• What you will do: Please convert every line of the records below into a numbered list, leaving out any blank lines.

Available records Start Marker

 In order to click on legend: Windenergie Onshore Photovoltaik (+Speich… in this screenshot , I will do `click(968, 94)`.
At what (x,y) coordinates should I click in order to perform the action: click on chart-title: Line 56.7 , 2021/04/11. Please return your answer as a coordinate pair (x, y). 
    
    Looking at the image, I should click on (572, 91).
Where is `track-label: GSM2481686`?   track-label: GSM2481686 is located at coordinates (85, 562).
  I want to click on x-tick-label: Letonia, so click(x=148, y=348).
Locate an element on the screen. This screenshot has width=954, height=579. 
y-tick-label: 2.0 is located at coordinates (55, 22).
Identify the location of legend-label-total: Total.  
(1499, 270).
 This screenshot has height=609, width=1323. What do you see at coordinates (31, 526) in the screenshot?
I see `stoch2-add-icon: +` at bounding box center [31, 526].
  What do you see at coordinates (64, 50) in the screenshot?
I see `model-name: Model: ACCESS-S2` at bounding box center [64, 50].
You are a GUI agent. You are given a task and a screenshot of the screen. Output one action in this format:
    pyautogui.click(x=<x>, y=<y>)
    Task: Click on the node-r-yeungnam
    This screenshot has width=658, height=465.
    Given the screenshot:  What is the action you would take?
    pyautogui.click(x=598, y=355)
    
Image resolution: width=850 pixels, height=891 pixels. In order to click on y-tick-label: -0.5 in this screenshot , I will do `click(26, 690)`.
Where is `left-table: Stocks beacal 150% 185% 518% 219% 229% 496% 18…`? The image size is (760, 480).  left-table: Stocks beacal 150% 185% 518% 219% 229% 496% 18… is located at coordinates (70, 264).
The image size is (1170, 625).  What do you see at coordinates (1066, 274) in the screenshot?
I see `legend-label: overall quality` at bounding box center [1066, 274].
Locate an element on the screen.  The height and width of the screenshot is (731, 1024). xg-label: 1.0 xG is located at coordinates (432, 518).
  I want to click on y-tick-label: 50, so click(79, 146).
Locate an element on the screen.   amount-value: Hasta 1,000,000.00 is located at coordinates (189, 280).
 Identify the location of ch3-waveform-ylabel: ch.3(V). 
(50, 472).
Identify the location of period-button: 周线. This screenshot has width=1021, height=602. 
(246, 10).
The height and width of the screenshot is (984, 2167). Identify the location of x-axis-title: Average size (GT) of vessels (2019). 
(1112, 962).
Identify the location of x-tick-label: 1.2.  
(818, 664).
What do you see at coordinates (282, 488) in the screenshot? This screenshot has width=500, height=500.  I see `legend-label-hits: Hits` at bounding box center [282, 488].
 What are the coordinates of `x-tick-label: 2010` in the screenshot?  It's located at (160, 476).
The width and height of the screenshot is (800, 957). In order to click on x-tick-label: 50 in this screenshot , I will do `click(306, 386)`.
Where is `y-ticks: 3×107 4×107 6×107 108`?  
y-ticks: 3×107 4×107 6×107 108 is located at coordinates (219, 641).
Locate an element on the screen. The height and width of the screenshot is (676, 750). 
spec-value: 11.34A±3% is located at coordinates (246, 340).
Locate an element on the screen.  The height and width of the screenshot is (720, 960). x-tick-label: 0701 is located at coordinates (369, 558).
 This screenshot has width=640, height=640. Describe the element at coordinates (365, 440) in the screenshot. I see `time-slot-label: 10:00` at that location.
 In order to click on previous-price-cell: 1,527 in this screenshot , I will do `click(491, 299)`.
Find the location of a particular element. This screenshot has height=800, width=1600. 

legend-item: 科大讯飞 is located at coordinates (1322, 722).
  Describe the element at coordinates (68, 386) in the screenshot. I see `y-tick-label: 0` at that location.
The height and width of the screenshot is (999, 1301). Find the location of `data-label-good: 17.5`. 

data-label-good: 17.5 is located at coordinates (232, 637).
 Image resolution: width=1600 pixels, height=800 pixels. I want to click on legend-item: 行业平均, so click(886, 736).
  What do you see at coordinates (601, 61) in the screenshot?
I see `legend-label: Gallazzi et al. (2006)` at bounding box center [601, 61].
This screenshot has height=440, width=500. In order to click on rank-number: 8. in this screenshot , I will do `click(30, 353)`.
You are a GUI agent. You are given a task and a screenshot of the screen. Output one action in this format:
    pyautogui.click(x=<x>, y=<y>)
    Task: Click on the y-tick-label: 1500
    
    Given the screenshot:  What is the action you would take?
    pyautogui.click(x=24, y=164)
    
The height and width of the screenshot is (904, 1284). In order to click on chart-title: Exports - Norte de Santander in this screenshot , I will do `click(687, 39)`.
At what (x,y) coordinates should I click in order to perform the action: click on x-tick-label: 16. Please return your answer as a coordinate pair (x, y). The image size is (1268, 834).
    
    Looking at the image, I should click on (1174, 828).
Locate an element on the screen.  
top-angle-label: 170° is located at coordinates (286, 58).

Available records End Marker

• Solution to the exercise:
1.  In order to click on legend: Windenergie Onshore Photovoltaik (+Speich… in this screenshot , I will do `click(968, 94)`.
2. At what (x,y) coordinates should I click in order to perform the action: click on chart-title: Line 56.7 , 2021/04/11. Please return your answer as a coordinate pair (x, y). 
3.     Looking at the image, I should click on (572, 91).
4. Where is `track-label: GSM2481686`?   track-label: GSM2481686 is located at coordinates (85, 562).
5.   I want to click on x-tick-label: Letonia, so click(x=148, y=348).
6. Locate an element on the screen. This screenshot has width=954, height=579. 
7. y-tick-label: 2.0 is located at coordinates (55, 22).
8. Identify the location of legend-label-total: Total.  
9. (1499, 270).
10.  This screenshot has height=609, width=1323. What do you see at coordinates (31, 526) in the screenshot?
11. I see `stoch2-add-icon: +` at bounding box center [31, 526].
12.   What do you see at coordinates (64, 50) in the screenshot?
13. I see `model-name: Model: ACCESS-S2` at bounding box center [64, 50].
14. You are a GUI agent. You are given a task and a screenshot of the screen. Output one action in this format:
15.     pyautogui.click(x=<x>, y=<y>)
16.     Task: Click on the node-r-yeungnam
17.     This screenshot has width=658, height=465.
18.     Given the screenshot:  What is the action you would take?
19.     pyautogui.click(x=598, y=355)
20. Image resolution: width=850 pixels, height=891 pixels. In order to click on y-tick-label: -0.5 in this screenshot , I will do `click(26, 690)`.
21. Where is `left-table: Stocks beacal 150% 185% 518% 219% 229% 496% 18…`? The image size is (760, 480).  left-table: Stocks beacal 150% 185% 518% 219% 229% 496% 18… is located at coordinates (70, 264).
22. The image size is (1170, 625).  What do you see at coordinates (1066, 274) in the screenshot?
23. I see `legend-label: overall quality` at bounding box center [1066, 274].
24. Locate an element on the screen.  The height and width of the screenshot is (731, 1024). xg-label: 1.0 xG is located at coordinates (432, 518).
25.   I want to click on y-tick-label: 50, so click(79, 146).
26. Locate an element on the screen.   amount-value: Hasta 1,000,000.00 is located at coordinates (189, 280).
27.  Identify the location of ch3-waveform-ylabel: ch.3(V). 
28. (50, 472).
29. Identify the location of period-button: 周线. This screenshot has width=1021, height=602. 
30. (246, 10).
31. The height and width of the screenshot is (984, 2167). Identify the location of x-axis-title: Average size (GT) of vessels (2019). 
32. (1112, 962).
33. Identify the location of x-tick-label: 1.2.  
34. (818, 664).
35. What do you see at coordinates (282, 488) in the screenshot? This screenshot has width=500, height=500.  I see `legend-label-hits: Hits` at bounding box center [282, 488].
36.  What are the coordinates of `x-tick-label: 2010` in the screenshot?  It's located at (160, 476).
37. The width and height of the screenshot is (800, 957). In order to click on x-tick-label: 50 in this screenshot , I will do `click(306, 386)`.
38. Where is `y-ticks: 3×107 4×107 6×107 108`?  
39. y-ticks: 3×107 4×107 6×107 108 is located at coordinates (219, 641).
40. Locate an element on the screen. The height and width of the screenshot is (676, 750). 
41. spec-value: 11.34A±3% is located at coordinates (246, 340).
42. Locate an element on the screen.  The height and width of the screenshot is (720, 960). x-tick-label: 0701 is located at coordinates (369, 558).
43.  This screenshot has width=640, height=640. Describe the element at coordinates (365, 440) in the screenshot. I see `time-slot-label: 10:00` at that location.
44.  In order to click on previous-price-cell: 1,527 in this screenshot , I will do `click(491, 299)`.
45. Find the location of a particular element. This screenshot has height=800, width=1600. 
46. legend-item: 科大讯飞 is located at coordinates (1322, 722).
47.   Describe the element at coordinates (68, 386) in the screenshot. I see `y-tick-label: 0` at that location.
48. The height and width of the screenshot is (999, 1301). Find the location of `data-label-good: 17.5`. 
49. data-label-good: 17.5 is located at coordinates (232, 637).
50.  Image resolution: width=1600 pixels, height=800 pixels. I want to click on legend-item: 行业平均, so click(886, 736).
51.   What do you see at coordinates (601, 61) in the screenshot?
52. I see `legend-label: Gallazzi et al. (2006)` at bounding box center [601, 61].
53. This screenshot has height=440, width=500. In order to click on rank-number: 8. in this screenshot , I will do `click(30, 353)`.
54. You are a GUI agent. You are given a task and a screenshot of the screen. Output one action in this format:
55.     pyautogui.click(x=<x>, y=<y>)
56.     Task: Click on the y-tick-label: 1500
57.     Given the screenshot:  What is the action you would take?
58.     pyautogui.click(x=24, y=164)
59. The height and width of the screenshot is (904, 1284). In order to click on chart-title: Exports - Norte de Santander in this screenshot , I will do `click(687, 39)`.
60. At what (x,y) coordinates should I click in order to perform the action: click on x-tick-label: 16. Please return your answer as a coordinate pair (x, y). The image size is (1268, 834).
61.     Looking at the image, I should click on (1174, 828).
62. Locate an element on the screen.  
63. top-angle-label: 170° is located at coordinates (286, 58).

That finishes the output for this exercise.